European Central Bank. Picture: EPA/BORIS ROESSLER
European Central Bank. Picture: EPA/BORIS ROESSLER

 There was no automatic link between European banks’ stress test results and their capital requirements, a European Central Bank spokesperson said on Wednesday, after the ECB’s second-in-command last week suggested a dozen lenders raise more capital.

ECB vice-president Luis De Guindos said last Monday that the 12 eurozone banks  with capital worth less than 9%  of their risky assets in the latest health checks “should increase robustness and enhance capital positions”.

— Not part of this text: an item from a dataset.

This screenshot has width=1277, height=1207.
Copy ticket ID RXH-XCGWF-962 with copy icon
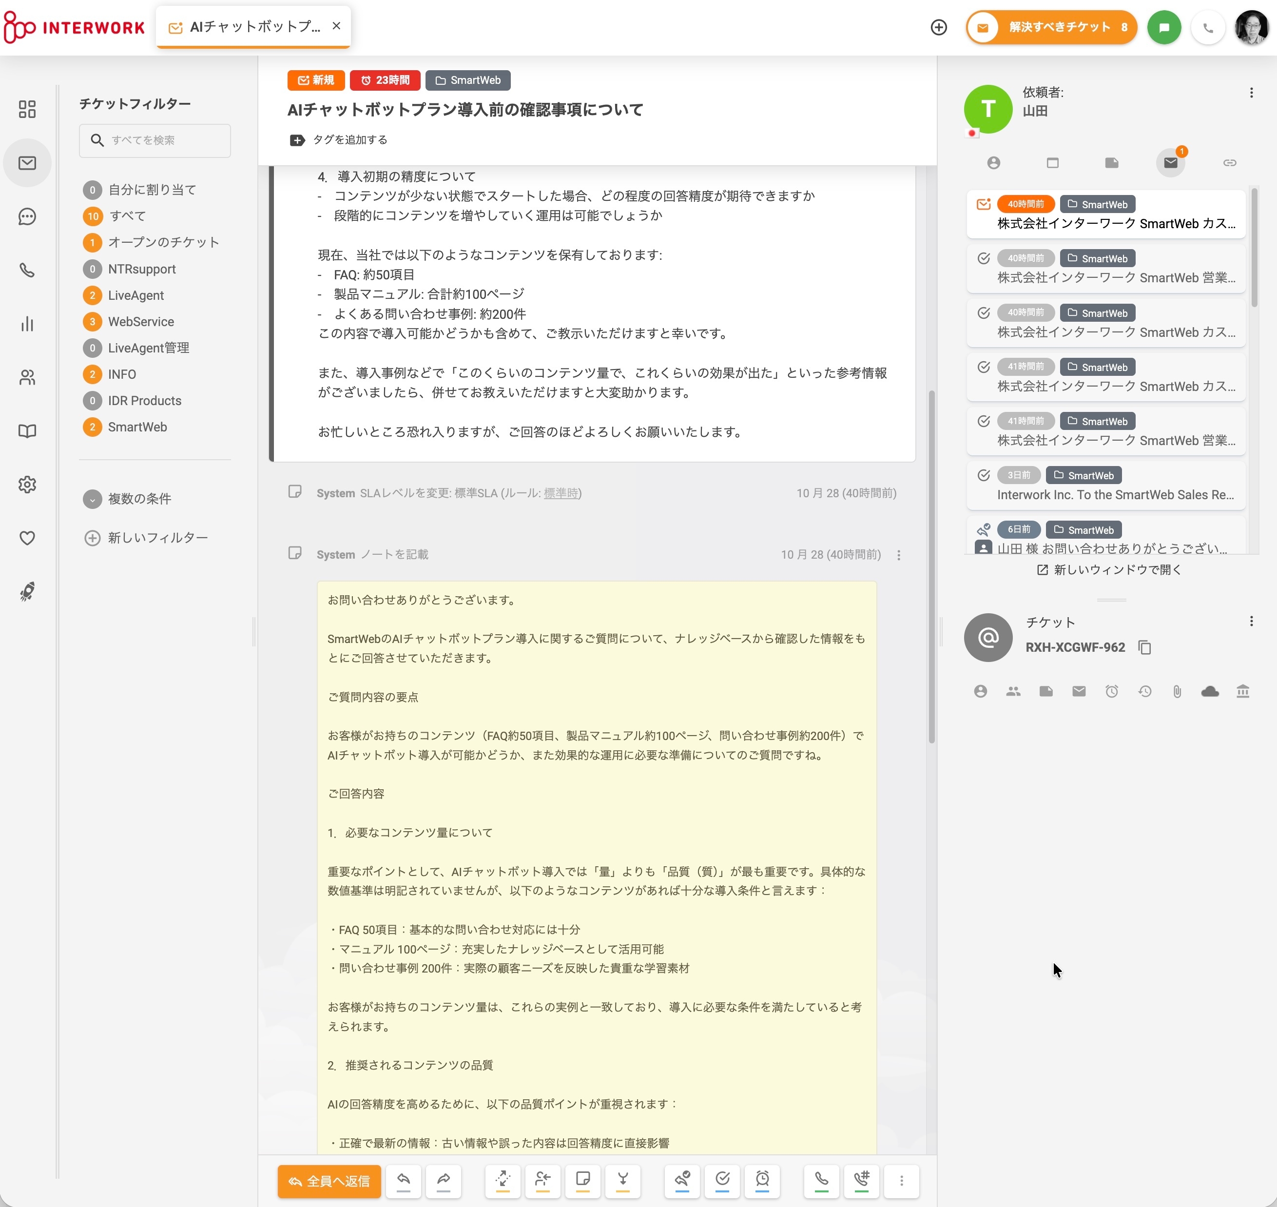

The prospect of higher capital demands put analysts on alert with banking shares battered, the eurozone economy slowing and financial markets  volatile.

But the ECB spokesperson said the test results would only be used on a “case-by-case” basis by its banking watchdogs.

“The individual bank results of the stress test are taken into account by microprudential supervision in its regular supervisory process, so only case-by-case,” the spokesperson said. “There is no automatism.”

The case laid bare new differences between the Single Supervisory Mechanism (SSM), which oversees banks, and the ECB’s department in charge of financial stability, now headed by De Guindos.

Under his predecessor, Vitor Constancio, the two arms differed on issues such as unpaid bank loans, the treatment of sovereign debt and convertible bank bonds.

“As an institution with multiple functions, we also look at the stress test from a macro-prudential perspective which considers [the] financial stability of the whole industry," the spokesperson added.

Germany’s Deutsche Bank and France’s Societe Generale and BNP Paribas alone would, Reuters calculates, have to raise altogether €11bn if they were asked to meet De Guindos' informal threshold.

De Guindos, who joined the ECB’s board in June after leaving his job as Spain’s finance minister, is seen a candidate to replace Sabine Lautenschlaeger as vice- chair of the SSM when her term runs out early.